Abstract Title

C. DIFFICILE: A CHARACTERIZATION OF VIRULENCE FACTORS AND GROWTH BETWEEN EPIDEMIC VERSUS NON-EPIDEMIC STRAINS

Presenter Name

John C. Vitucci

Abstract

Clostridium difficile (C. difficile) is a spore-forming, gram positive bacterium found naturally within a human’s intestinal flora, as well as in the environment. This organism is safe in small numbers as a part of the natural intestinal flora, but can pose problems when broad-spectrum antibiotics, such as clindamycin, kill off other natural flora. Presently, there are two different, over-arching categories of C. difficile, toxigenic strains, which cause disease, and non-toxigenic, non-disease causing strains. These toxigenic strains can be broken into sub-categories: non-epidemic and epidemic. These labels are given based on the prevalence of an isotype in a geographical location. The most prevalent isotype is classified as epidemic and the less prevalent isotypes are classified as non-epidemic. Previous research has produced in vitro studies of epidemic and non-epidemic C. difficile strains, and there have been no conclusive patterns determined from these studies to determine the difference of virulence factors between strains. Therefore, is there a difference with the growth characteristics and virulence factors contributing to the severity of infection between epidemic and non-epidemic C. difficile strains both in vitro and in vivo? In vitro characterization of five non-epidemic and five epidemic strains, starting with virulence factor characterization of viable and germinated cell counts, as well as Toxin A and B production quantification were found to be statistically different between strains. In contrast, observed differences were slight and suggest that, in vitro, C. difficile can be treated as a group from an non-epidemic versus epidemic standpoint. The next group of in vitro studies including Growth Curves, Minimum Inhibitory Concentration studies, and Inhibition Curves also showed little observed differences between the non-epidemic and epidemic strains continuing to support the observations from the first set of studies stating that: C. difficile can be characterized and treated as a group instead of individual strains during infection.
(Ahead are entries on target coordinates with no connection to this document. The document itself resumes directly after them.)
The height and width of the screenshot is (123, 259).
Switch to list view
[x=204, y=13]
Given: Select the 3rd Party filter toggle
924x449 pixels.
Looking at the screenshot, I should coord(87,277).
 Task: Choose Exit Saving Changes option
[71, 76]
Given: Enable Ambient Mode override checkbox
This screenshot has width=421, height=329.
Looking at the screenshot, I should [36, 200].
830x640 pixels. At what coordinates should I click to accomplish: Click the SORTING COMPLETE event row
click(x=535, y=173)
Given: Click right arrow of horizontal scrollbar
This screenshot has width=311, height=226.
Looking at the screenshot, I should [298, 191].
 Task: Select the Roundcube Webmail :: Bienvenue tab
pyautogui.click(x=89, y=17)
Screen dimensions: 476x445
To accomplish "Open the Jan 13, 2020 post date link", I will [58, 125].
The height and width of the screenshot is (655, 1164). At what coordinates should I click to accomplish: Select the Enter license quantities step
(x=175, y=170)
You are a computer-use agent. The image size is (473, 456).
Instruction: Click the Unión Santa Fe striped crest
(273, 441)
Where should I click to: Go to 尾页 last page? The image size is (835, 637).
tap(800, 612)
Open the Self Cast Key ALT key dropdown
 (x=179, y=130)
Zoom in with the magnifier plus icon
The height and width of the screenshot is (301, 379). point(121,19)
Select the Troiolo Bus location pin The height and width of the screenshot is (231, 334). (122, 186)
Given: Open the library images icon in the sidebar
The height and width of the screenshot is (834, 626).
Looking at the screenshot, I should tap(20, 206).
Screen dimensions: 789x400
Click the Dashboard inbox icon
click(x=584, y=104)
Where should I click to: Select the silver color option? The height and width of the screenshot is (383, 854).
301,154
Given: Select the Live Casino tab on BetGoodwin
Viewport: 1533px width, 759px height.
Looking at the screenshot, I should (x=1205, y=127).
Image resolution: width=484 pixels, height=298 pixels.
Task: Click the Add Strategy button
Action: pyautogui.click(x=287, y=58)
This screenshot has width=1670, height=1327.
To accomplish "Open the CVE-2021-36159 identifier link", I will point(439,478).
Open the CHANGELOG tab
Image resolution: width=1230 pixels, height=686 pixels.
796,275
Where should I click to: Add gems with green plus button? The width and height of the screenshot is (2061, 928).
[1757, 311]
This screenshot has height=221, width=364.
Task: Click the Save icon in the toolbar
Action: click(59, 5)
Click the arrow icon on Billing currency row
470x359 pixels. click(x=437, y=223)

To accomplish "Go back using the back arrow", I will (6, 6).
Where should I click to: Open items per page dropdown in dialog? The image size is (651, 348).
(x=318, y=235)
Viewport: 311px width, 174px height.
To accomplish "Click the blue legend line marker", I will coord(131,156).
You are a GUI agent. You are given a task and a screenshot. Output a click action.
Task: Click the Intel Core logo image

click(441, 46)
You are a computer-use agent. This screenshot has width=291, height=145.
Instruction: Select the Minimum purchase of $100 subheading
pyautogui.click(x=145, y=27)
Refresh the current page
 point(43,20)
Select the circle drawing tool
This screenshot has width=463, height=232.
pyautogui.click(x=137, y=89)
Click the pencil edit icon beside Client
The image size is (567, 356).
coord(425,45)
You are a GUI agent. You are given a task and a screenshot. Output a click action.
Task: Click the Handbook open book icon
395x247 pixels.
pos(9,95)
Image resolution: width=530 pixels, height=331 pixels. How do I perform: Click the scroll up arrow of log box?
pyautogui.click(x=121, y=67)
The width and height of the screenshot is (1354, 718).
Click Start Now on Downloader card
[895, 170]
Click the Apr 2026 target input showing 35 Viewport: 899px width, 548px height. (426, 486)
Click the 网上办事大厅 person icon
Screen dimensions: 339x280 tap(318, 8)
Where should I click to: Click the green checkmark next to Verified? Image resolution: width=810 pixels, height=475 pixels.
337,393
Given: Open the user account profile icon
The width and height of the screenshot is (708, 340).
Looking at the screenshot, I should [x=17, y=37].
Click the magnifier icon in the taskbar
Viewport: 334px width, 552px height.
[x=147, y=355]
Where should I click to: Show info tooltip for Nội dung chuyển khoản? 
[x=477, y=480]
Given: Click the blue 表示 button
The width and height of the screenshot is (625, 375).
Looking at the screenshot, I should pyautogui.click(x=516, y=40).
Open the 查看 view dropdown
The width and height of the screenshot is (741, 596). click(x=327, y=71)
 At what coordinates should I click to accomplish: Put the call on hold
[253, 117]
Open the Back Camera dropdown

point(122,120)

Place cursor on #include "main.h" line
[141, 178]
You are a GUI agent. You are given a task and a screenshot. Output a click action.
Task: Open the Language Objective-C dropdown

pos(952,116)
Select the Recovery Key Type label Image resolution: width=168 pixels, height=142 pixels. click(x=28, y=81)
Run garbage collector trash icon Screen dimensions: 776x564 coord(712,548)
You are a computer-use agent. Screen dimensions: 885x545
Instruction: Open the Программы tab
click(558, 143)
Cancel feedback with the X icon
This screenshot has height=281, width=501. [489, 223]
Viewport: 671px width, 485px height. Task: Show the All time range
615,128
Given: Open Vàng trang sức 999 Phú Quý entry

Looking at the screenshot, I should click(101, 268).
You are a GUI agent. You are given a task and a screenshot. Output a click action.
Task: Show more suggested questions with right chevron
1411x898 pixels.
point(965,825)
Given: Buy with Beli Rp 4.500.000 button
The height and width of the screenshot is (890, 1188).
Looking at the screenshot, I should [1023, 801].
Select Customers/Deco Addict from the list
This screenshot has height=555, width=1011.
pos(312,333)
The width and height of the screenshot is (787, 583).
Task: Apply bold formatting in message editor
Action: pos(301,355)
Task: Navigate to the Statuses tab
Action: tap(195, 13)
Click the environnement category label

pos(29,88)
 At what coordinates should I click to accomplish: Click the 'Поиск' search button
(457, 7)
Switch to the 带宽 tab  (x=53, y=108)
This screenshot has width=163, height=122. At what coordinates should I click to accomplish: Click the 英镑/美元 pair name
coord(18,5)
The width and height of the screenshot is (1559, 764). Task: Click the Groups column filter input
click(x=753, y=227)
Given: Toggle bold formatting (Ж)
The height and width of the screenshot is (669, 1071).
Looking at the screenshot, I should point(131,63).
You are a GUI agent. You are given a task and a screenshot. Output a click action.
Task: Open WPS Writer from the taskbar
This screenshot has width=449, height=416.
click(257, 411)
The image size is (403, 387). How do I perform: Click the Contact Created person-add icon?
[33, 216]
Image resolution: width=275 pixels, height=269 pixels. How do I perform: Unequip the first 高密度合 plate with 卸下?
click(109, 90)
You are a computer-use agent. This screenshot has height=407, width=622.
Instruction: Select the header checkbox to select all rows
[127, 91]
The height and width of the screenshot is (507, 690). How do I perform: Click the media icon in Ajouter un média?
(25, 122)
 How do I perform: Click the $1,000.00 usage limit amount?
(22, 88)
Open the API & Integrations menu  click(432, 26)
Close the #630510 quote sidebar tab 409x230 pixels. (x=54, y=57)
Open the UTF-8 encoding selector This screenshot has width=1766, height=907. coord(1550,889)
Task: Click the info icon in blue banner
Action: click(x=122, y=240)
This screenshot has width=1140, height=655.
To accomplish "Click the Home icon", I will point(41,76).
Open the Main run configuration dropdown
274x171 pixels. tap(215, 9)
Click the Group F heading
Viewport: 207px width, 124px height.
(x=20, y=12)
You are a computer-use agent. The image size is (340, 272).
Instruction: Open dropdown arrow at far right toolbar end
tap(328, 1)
Future in vivo studies will help to determine if these trends between non-epidemic and epidemic strains will remain viable when the environment contains additional factors during infection, such as p.H. shifts, nutrition influx, and treatment with antibiotics within a system.

Presentation Type

Poster

Purpose (a):

Clostridium difficile (C. difficile) is a spore-forming, gram positive bacterium found naturally within a human’s intestinal flora capable of causing severe disease. Other research has focused on in vitro studies of epidemic and non-epidemic C. difficile strains, and these studies concluded no conclusive patterns between the difference in virulence factors between the individual strains. Therefore, an important question to ask is: for C. difficile, is there a difference with the growth characteristics and virulence factors contributing to the severity of infection between epidemic and non-epidemic C. difficile strains both in vitro and in vivo?

Methods (b):

For the in vitro studies, there are multiple protocols used including, viable cell counts, spore isolation and germinated cell counts, Toxin A or B ELISA assays, growth and inhibition curves, as well as minimum inhibitory concentration (MIC) determination. In vivo UNTHSC Pre-Clinical Services 21-day Recurrence Hamster Model and Next-Gen Sequencing for microbiome research will be utilized.

Results (c):

When non-epidemic and epidemic C. difficile strains were characterized for major virulence factors, statistically significant differences for both intrastrain and interstrain comparisons were observed. Growth curve data showed consistent growth patterns between the strains. MIC results were consistent between strains, with no more than a 100-fold difference between the MIC of any one drug for all the strains tested. Inhibition curve results also showed minimal variation between the different non-epidemic and epidemic strain behavior when growth was tested against metronidazole, moxifloxacin, and vancomycin.

Conclusions (d):

During characterization in vitro, between five non-epidemic and five epidemic strain’s virulence factors, the differences in results are small, yet statistically significant. Though statistically different, observed differences are minimal and not believed to affect the individual strain's overall virulence. Therefore, it is concluded, in vitro, different strains of C. difficile have similar growth patterns and have similar virulence characteristics as a group. When further study was conducted to compare growth patterns over 24-hours, MIC’s concentrations, and Inhibition Curves, interstrain comparisons once again showed small observed differences. The overall trends in antibiotic susceptibility and growth patterns when the media was without, and supplemented with, antibiotics were seen to be similar. This continues to support that C. difficile can be treated, in vitro, as a group, independent of the labels non-epidemic and epidemic.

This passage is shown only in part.